The standards reported in this guideline will have the goal of helping the Idle community, builders, protocol founders, and Idle liquidity providers to perform adequate due diligence on the current and future yield generating integrations and infrastructures.
One of the unique benefits of DeFi is the interoperability and composability among the many different protocols and applications.
Having multiple assets and protocols integrated with the Idle ecosystem is a continuous goal for our protocol, and we gladly had many other projects and founders reaching out to integrate their products into Idle strategies.
Yet, Idle is based on battle-tested protocols, but at the same time new opportunities might arise and we should define an impartial set of directions and standards to evaluate new possible yield improvements.
This guideline would represent an onboarding process for new partners that want to get integrated into Idle, and current/prospective liquidity providers would get a clear overview of the Idle vision on protocol infrastructural changes. Furthermore, builders who would like to work on new implementations via Grants Program Framework would be guided in proposing ideas aligned with protocol goals.
Goal: when a new integration proposal comes up in the Idle forum, the proposer should respect the safety criteria down below.

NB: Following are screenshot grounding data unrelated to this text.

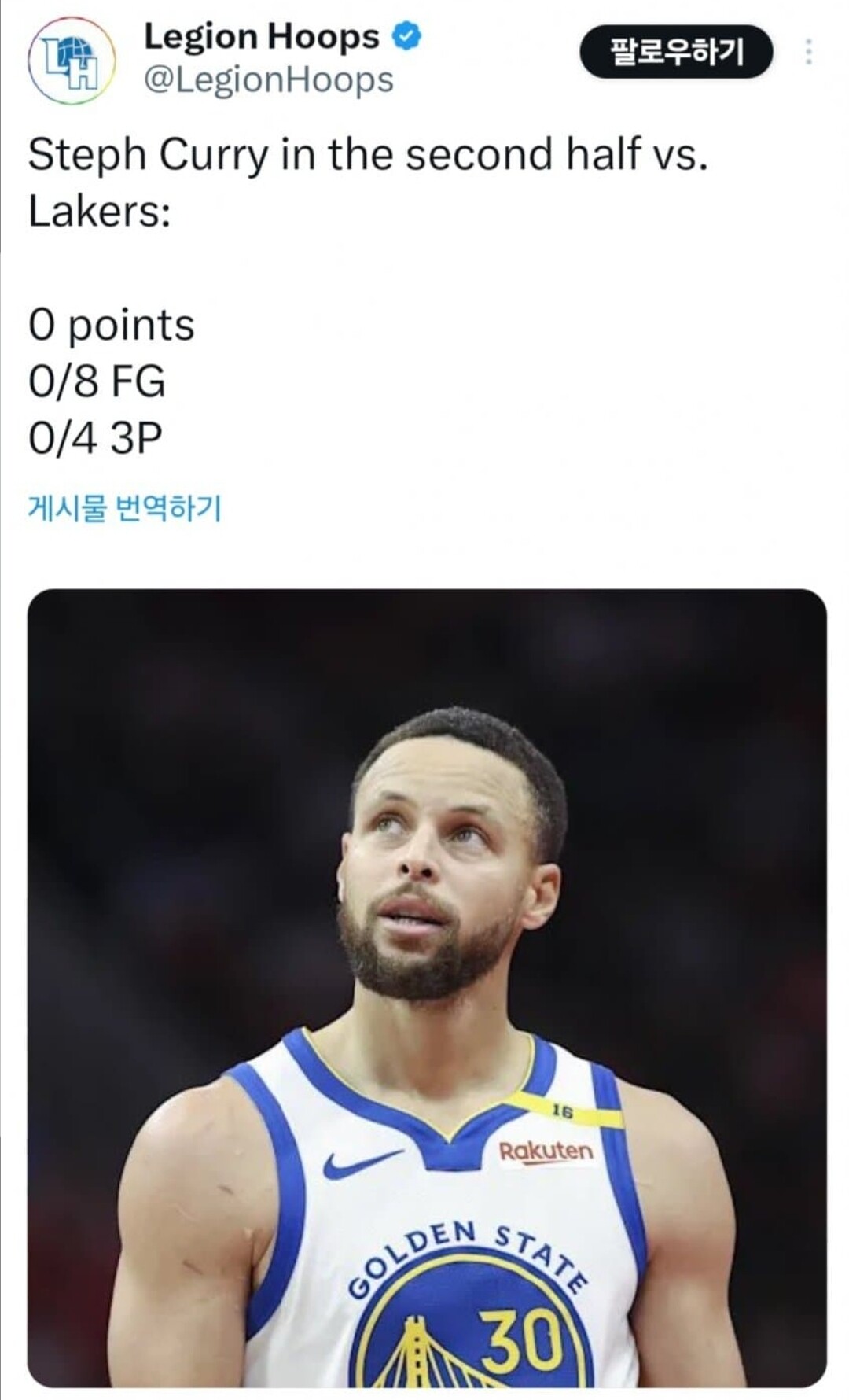Tap the 게시물 번역하기 translate link

[125, 508]

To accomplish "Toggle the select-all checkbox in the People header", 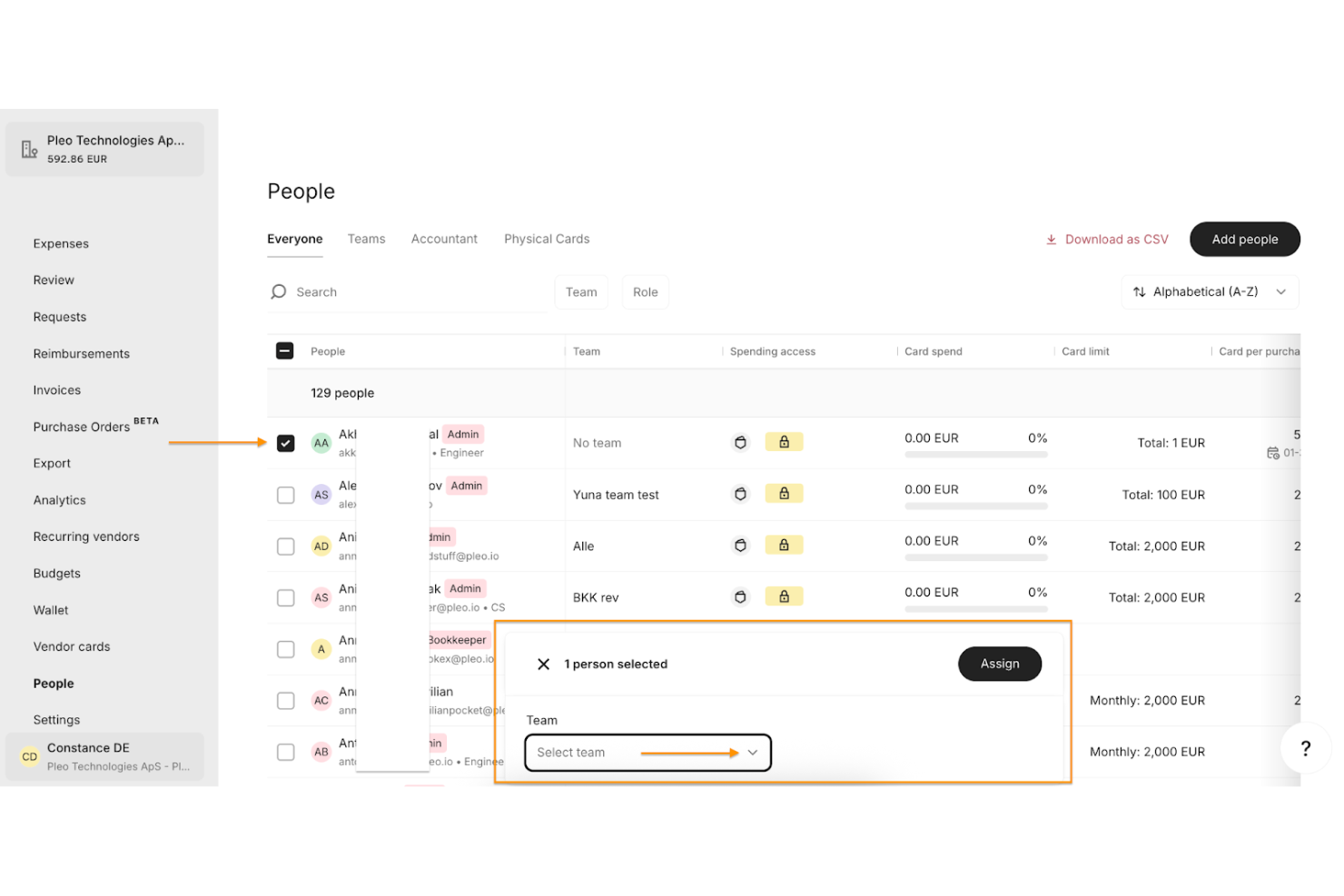I will pyautogui.click(x=285, y=350).
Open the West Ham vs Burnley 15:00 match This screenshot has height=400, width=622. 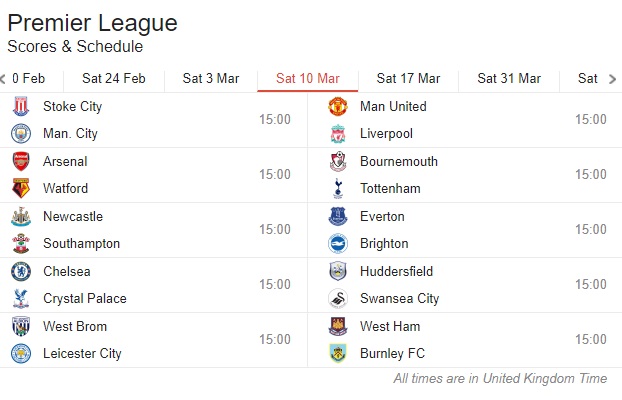pyautogui.click(x=465, y=340)
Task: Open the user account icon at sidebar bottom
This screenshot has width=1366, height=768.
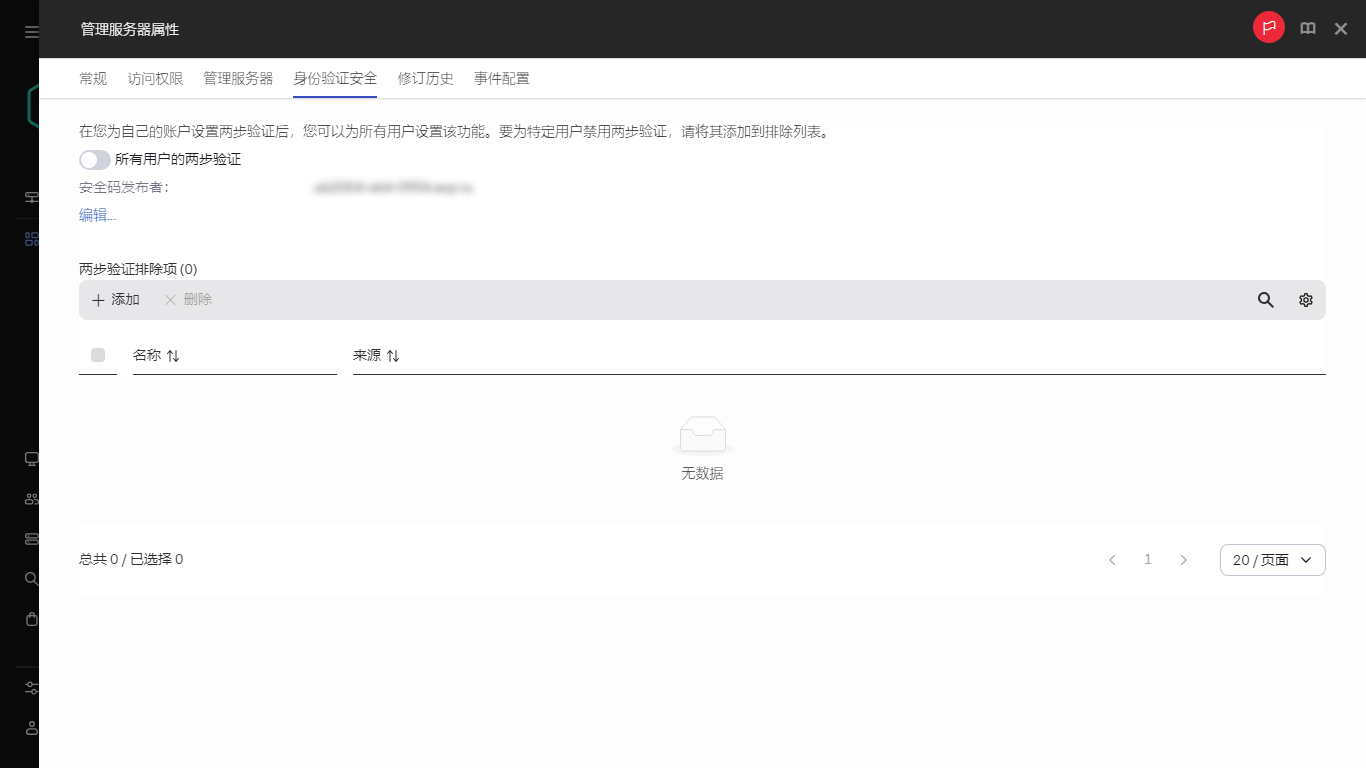Action: pos(29,727)
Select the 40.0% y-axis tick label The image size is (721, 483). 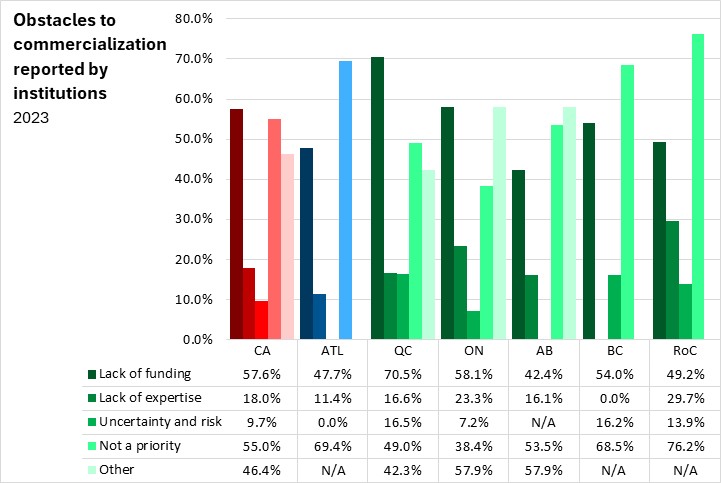click(x=194, y=179)
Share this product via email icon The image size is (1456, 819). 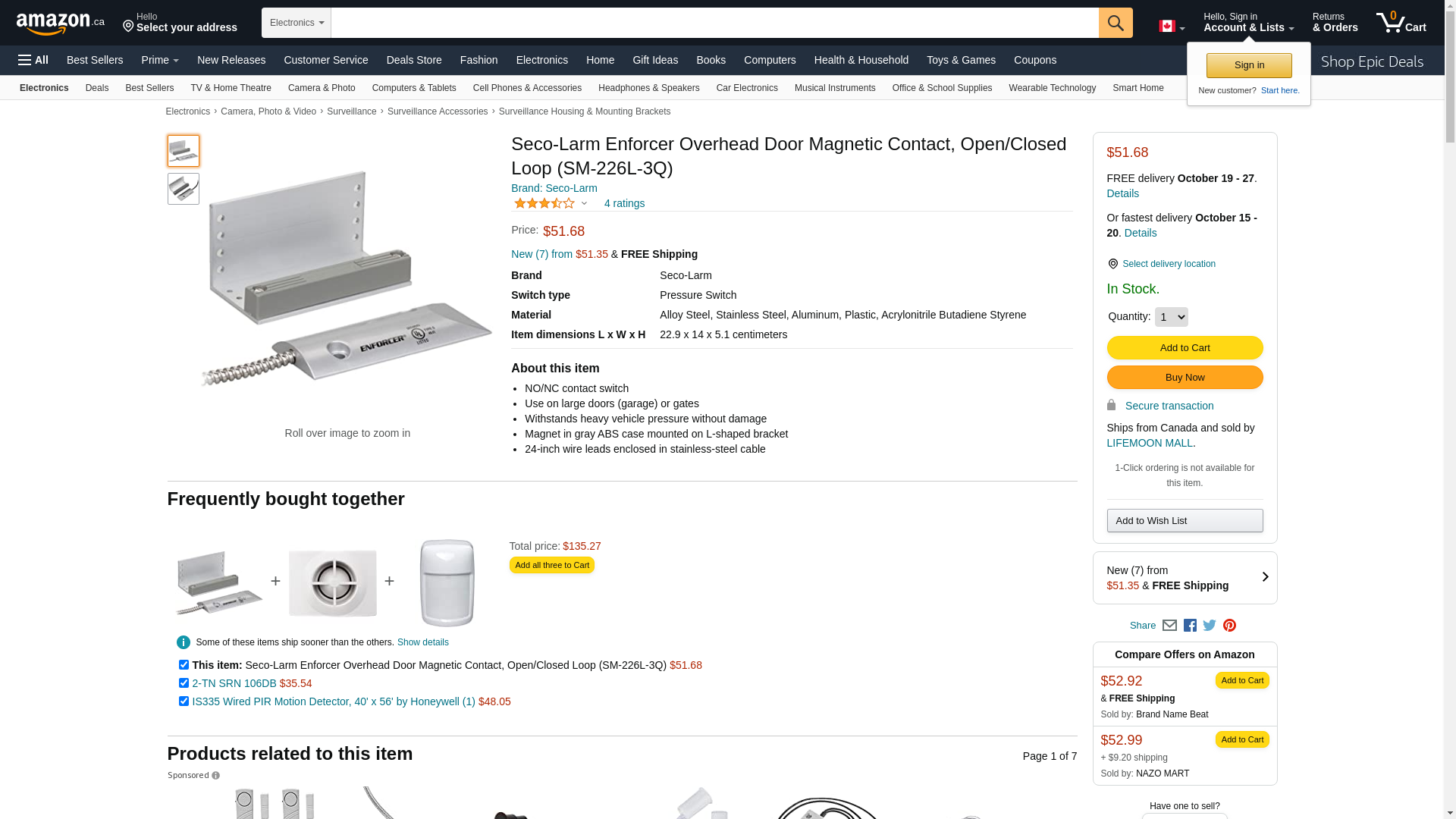1169,626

This due diligence process could drive the community on many decisions: integration into Idle, grant matching/request, liquidity incentives, coverage proposals, and whatever puts Idle brand&funds at risk.
Mandatory safety criteria:
|Audit and due diligence||Has a reputable company audited contracts, or are they fork of audited projects?||1 custom audit|
|Months of activities since first contract deployment||6 months|
|Months of activities since last contract update||3 months|
|Are contracts immutable or upgradeable by admins? If upgradable, how many admins control the keys, and are they anonymous?||Immutable preferred, but evaluated case by case|
|Is there an emergency exit plan?||Evaluated case by case|
|Are there protocol dependences?||Evaluated case by case|
|Has the protocol/asset suffered losses in the past?||Evaluated case by case|
|Performances||Current protocol TVL or asset circulating supply||$ 50M+|
|Expected TVL/supply in 3 months||$ 100M+|
|Current protocol’s or supported services’ APYs||+30% than Idle 30-day strategy average|
|Would Idle asset liquidity affect APYs?||Less than 10%|
At the time of writing, Governance can use this framework to evaluate new market opportunities. In the future, the security assessment could become one of the tasks assigned to a possible Yield League.
We aim to improve and update this guideline along with Defi market growth and evolution.
If our community has any suggestion for more metrics to add to the table as indicators of good/bad protocol&asset health, we’re looking forward to hearing your thoughts!